- _AIM OF THE TASK_: Below are entries. Reproduce exactly the lines between the line holding "526x287 pixels. At" and the line holding "Task: Click into the Email input field", inclusive, and only those.

- _SOURCE RECORDS_:
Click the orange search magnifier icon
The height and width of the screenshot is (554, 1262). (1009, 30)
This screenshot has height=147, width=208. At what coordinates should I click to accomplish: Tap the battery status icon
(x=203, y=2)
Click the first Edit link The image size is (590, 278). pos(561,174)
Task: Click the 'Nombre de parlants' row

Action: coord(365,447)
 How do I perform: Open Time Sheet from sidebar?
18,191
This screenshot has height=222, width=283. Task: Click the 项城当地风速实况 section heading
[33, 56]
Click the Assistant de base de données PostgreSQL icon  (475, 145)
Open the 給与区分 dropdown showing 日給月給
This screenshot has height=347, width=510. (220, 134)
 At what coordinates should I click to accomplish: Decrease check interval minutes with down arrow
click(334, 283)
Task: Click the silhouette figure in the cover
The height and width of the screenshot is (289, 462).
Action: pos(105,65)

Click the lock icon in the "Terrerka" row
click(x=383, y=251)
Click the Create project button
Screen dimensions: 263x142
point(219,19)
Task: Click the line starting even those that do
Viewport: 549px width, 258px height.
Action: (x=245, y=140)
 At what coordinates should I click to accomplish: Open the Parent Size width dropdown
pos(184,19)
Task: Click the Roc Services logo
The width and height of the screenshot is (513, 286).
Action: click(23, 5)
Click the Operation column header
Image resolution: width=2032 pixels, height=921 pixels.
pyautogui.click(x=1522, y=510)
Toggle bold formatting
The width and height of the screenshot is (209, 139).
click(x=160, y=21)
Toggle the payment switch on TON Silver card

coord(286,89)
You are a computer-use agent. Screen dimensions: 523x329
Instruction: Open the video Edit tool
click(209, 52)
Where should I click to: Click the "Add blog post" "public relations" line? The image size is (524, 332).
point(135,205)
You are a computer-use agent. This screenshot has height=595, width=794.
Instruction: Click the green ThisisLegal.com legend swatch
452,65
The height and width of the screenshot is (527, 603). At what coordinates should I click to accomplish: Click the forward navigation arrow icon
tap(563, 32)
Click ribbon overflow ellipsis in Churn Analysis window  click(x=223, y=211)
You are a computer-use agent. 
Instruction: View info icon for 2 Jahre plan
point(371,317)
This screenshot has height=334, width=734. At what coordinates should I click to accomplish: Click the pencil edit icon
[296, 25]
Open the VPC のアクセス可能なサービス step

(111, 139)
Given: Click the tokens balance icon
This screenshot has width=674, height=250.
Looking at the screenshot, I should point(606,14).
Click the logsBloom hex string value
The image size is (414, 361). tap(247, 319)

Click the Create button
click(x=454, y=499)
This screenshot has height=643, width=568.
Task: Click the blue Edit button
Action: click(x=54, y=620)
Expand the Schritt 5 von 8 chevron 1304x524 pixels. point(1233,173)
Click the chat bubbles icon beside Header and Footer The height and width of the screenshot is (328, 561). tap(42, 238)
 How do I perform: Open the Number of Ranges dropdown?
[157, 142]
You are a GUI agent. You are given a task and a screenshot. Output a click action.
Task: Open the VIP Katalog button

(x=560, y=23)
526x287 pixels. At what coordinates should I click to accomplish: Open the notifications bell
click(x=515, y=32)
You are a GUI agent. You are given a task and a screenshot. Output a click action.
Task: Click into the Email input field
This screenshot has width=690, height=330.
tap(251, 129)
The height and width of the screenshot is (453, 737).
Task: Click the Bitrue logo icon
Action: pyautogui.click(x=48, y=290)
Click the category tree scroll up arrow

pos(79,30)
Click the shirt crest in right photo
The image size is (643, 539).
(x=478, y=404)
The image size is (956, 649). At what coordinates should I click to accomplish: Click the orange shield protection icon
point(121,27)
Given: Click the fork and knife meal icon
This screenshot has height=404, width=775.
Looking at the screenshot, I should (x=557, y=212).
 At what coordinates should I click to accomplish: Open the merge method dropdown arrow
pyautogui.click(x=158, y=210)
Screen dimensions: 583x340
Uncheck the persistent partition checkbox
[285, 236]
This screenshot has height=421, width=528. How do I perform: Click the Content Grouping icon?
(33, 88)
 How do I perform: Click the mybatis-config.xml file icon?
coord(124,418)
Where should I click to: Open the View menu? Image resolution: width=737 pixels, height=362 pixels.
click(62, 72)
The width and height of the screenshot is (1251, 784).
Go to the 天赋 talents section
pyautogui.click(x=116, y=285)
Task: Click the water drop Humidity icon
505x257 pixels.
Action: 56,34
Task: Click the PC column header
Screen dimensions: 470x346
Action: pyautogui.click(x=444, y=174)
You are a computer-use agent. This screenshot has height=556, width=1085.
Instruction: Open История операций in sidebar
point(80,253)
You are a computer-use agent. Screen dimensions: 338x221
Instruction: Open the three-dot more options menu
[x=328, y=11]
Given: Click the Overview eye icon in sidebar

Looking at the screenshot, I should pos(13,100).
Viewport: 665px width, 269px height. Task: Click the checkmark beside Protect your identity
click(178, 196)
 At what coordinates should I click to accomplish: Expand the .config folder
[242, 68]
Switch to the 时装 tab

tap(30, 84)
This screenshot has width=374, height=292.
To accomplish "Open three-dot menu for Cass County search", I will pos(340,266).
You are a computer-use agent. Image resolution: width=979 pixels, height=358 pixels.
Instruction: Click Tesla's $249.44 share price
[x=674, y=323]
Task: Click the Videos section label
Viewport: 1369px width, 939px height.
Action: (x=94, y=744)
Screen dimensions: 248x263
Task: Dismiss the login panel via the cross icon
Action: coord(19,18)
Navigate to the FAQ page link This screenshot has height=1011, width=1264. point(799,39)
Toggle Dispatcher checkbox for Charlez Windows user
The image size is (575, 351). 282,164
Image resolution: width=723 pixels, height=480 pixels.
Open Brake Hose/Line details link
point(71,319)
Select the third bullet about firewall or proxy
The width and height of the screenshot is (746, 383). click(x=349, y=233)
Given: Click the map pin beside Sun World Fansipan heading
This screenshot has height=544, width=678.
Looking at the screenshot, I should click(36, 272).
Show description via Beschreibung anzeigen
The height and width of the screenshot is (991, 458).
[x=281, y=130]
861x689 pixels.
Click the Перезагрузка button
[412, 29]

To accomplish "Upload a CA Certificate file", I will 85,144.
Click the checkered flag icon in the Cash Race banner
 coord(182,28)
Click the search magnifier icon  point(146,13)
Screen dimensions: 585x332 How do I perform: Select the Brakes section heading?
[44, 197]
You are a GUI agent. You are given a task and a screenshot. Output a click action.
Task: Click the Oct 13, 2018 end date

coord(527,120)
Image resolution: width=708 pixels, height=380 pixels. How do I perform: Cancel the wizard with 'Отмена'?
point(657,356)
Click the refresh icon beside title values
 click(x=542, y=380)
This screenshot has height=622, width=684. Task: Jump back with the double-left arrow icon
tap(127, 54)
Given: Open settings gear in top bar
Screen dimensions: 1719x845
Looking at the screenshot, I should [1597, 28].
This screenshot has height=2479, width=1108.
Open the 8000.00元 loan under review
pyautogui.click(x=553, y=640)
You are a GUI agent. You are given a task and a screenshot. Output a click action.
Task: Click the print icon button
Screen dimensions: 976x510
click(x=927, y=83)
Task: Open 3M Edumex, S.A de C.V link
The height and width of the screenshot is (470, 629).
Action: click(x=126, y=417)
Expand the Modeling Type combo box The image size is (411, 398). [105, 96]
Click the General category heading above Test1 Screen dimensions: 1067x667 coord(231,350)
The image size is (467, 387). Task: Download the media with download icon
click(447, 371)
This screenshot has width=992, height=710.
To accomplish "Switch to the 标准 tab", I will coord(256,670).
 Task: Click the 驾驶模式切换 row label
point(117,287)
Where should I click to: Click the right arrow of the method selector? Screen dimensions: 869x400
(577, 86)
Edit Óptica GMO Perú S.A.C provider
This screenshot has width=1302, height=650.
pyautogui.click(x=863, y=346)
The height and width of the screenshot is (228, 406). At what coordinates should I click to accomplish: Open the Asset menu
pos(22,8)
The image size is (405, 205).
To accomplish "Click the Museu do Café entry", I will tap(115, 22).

- _TASK RESPONSE_:
526x287 pixels. At what coordinates should I click to accomplish: Open the notifications bell
click(x=515, y=32)
You are a GUI agent. You are given a task and a screenshot. Output a click action.
Task: Click into the Email input field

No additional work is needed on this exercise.